Uncertainty-Aware Alignment Network for Cross-Domain Video-Text Retrieval
Authors: Xiaoshuai Hao, Wanqian Zhang
NeurIPS 2023 | Conference PDF | Archive PDF | Plain Text | LLM Run Details
| Reproducibility Variable | Result | LLM Response |
|---|---|---|
| Research Type | Experimental | Extensive experiments in the context of domain-adaptive video-text retrieval demonstrate that our proposed method consistently outperforms multiple baselines, showing a superior generalization ability for target data. |
| Researcher Affiliation | Collaboration | Xiaoshuai Hao1, Wanqian Zhang2 1Samsung Research China Beijing (SRC-B) 2Institute of Information Engineering, Chinese Academy of Sciences |
| Pseudocode | No | The paper does not contain any clearly labeled pseudocode or algorithm blocks.
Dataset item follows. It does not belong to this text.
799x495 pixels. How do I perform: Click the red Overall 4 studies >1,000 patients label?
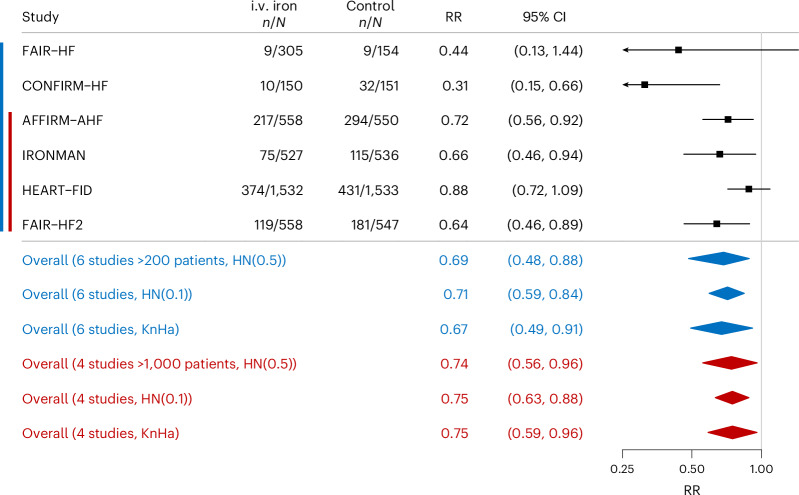coord(159,363)
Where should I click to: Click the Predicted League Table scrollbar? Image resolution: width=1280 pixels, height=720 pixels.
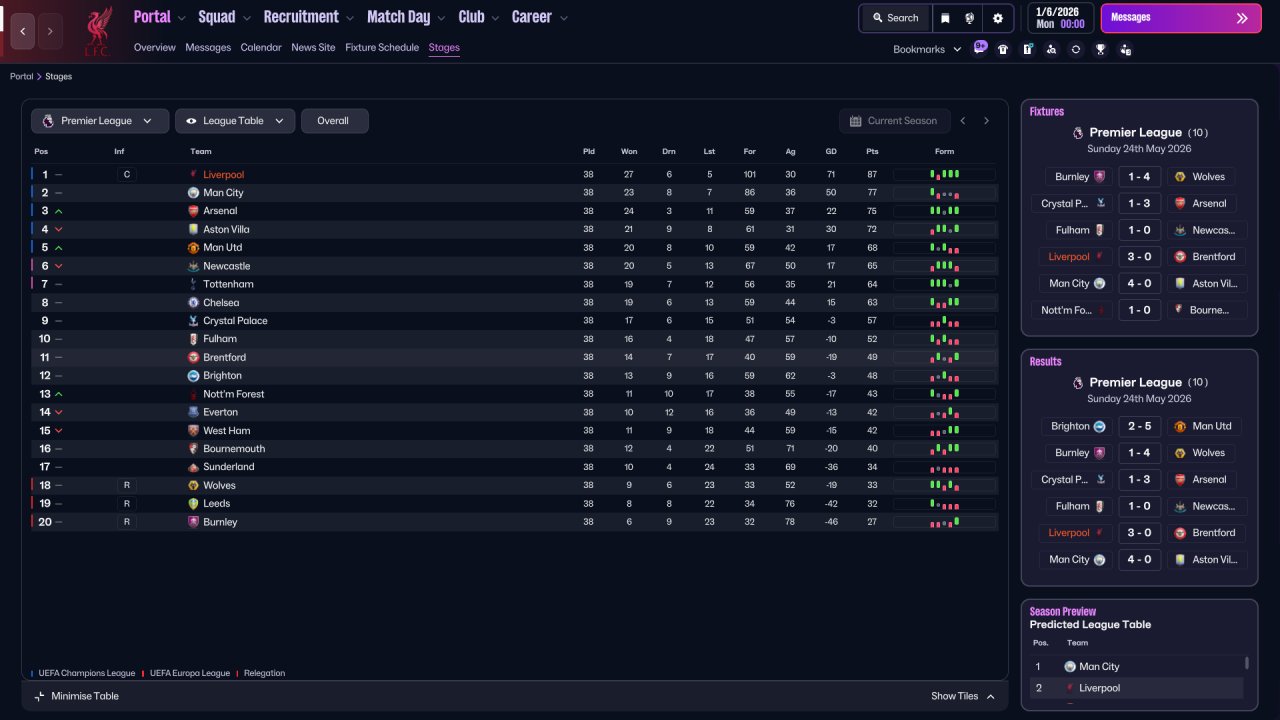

It provides mathematical formulations but no structured algorithmic steps. |
| Open Source Code | No | The paper does not include any explicit statement about releasing source code or a link to a code repository. |
| Open Datasets | Yes | Datasets. We use existing datasets across three domains to explore the UDAVR task, i.e., a comprehensive evaluation benchmark by combining three popular datasets: MSR-VTT (Mt)[59], MSVD (Md)[19], and TGIF (Tf)[33]. |
| Dataset Splits | Yes | We set the max epochs as 100, and early stop occurs if the validation performance does not improve in ten consecutive epochs. |
| Hardware Specification | Yes | All experiments are conducted five times for the average performance on a 2080Ti GPU server. |
| Software Dependencies | No | The paper mentions using Adam optimizer and employing the identical architecture for video and text encoders as used in GPO [5], but it does not specify version numbers for any software libraries or dependencies (e.g., Python, PyTorch, TensorFlow versions). |
| Experiment Setup | Yes | During the training procedure, we set the batch size to 64, and utilize a step-decayed learning rate with initialization value 0.0001. All experiments are conducted five times for the average performance on a 2080Ti GPU server. For all our experiments, we set a to -0.005 and b to 6. The hyper parameters λ1, λ2, K and T of the overall objective function loss is discussed extensively in section 4.3. We set the max epochs as 100, and early stop occurs if the validation performance does not improve in ten consecutive epochs. |